Quand les hommes vivront d’amour, il n’y aura plus de misère
Et commenceront les beaux jours…mais nous, nous serons morts, mon frère.
Mort ? Non, pas vous Monsieur Lévesque. Même quand la vie nous ramène à la banale réalité, rien que pour ces mots-là, on vous sait encore vivant. Et pour longtemps. Allez retrouver Maryse, Paulin, Bozo-les-Culottes, Jo Laframboise… et passez-leur le bonjour pour nous tous qui vous aimons. Elle est à vous, enfin, l’éternité !
STEVE NORMANDIN
1 Au Québec: qui compose des chansons avec une portée poétique, avec des parfums de Rive Gauche. En France : qui compose des chansons reflétant l’actualité, souvent pamphlétaires et sous influence de l’humour sarcastique. Lévesque maniait l’une et l’autre des significations à merveille.

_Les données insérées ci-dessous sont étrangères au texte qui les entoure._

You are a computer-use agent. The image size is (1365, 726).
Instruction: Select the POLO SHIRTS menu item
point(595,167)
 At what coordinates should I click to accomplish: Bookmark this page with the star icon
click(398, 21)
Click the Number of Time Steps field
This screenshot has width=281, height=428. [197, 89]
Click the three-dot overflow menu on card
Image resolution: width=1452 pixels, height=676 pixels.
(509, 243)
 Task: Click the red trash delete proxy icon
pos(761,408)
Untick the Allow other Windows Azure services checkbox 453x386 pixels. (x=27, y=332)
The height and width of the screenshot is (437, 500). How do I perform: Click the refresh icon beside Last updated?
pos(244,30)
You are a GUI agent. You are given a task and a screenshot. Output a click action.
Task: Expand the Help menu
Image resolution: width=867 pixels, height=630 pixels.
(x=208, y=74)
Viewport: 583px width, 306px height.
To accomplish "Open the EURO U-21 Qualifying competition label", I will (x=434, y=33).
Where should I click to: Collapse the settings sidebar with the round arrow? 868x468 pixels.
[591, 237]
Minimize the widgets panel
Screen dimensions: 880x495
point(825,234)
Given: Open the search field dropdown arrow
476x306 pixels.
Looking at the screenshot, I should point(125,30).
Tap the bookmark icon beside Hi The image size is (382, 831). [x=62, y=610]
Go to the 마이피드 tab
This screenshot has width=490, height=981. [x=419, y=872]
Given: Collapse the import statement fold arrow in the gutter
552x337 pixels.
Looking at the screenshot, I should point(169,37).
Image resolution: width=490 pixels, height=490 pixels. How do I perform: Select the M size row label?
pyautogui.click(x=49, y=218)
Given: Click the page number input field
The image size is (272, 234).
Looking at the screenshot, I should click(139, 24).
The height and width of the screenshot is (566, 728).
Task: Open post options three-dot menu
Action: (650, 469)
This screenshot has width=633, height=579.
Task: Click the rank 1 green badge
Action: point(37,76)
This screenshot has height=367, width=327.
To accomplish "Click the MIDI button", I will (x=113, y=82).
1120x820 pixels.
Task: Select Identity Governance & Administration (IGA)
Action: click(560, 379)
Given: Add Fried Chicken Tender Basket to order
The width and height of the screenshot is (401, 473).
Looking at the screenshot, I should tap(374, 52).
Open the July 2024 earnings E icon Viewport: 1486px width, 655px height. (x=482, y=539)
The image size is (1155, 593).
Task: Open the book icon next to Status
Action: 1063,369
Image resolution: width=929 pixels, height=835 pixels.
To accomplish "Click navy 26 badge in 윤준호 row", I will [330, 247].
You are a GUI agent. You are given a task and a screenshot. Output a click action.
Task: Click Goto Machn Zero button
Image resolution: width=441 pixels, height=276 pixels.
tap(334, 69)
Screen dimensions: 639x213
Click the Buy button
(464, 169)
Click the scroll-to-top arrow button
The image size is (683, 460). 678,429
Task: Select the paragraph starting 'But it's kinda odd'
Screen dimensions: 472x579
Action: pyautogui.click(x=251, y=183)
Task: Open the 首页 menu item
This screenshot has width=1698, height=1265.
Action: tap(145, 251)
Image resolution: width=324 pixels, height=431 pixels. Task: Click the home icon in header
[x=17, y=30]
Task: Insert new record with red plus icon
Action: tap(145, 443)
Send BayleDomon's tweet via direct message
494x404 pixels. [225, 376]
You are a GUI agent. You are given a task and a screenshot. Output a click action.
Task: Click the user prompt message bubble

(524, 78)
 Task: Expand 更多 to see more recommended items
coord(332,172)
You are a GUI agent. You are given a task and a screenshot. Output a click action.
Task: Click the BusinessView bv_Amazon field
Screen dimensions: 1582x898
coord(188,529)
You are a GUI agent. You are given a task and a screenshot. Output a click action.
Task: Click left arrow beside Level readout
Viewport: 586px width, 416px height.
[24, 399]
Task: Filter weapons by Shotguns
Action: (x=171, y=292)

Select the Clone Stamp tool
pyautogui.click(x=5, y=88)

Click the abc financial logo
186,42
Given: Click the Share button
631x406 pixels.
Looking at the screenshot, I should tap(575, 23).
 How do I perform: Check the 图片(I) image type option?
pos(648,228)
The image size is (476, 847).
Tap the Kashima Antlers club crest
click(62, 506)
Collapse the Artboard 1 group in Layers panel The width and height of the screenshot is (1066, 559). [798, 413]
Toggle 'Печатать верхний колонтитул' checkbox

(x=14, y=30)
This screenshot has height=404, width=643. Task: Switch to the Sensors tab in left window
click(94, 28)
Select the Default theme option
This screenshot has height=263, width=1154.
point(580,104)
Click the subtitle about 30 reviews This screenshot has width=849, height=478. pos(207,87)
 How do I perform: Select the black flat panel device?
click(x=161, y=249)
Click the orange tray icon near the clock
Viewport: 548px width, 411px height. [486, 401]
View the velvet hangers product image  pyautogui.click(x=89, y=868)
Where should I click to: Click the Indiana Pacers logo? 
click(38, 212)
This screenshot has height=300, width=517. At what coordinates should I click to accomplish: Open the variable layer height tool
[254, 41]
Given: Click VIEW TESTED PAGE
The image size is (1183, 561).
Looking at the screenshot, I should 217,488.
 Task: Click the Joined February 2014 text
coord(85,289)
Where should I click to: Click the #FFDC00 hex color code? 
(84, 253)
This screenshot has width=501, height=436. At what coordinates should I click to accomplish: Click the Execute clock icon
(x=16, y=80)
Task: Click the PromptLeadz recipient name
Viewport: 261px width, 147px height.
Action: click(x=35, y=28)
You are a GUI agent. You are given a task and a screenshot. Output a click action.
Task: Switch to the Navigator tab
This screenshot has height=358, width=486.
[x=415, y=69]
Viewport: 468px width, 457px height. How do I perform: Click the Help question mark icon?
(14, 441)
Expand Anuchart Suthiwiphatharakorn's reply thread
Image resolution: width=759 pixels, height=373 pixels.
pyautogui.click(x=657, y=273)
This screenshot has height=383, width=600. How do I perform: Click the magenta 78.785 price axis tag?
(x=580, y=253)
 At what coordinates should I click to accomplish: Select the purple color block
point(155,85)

2 Fernand Robidoux (1920-1998). Père de Michel Robidoux, futur guitariste de Robert Charlebois et compositeur du Petit Roi pour Jean-Pierre Ferland.
3 Recherche mythique du succès par la chanson, en référence à la ruée vers l’or de la rivière Klondike (Yukon), au tournant du XXème siècle, qui inspira Jack London et Charlie Chaplin.
4 Nom inspiré du personnage de la chanson de Félix Leclerc Bozo
5 Ainsi soit-il ne verra le jour qu’en 1996, alors qu’une troupe de théâtre de Trois-Rivières Les Nouveaux Compagnons, sous la direction de Jacques Crête, consacrera trois jours entiers à l’œuvre de Raymond Lévesque au Centre Culturel de Trois-Rivières, oscillant entre cabaret, théâtre et exposition de photos relatant la carrière de l’artiste.
Bonjour,
Ceux qui souhaitent découvrir Raymond Lévesque au-delà de ses classiques, je vous recommande fortement son meilleur album, «Après 20 ans», paru en 1967 et disponible en cd. Des chansons sensibles, poétiques, tendres… Avec une touche revendicative.
Cet opus est un trésor méconnu de la chanson québécoise.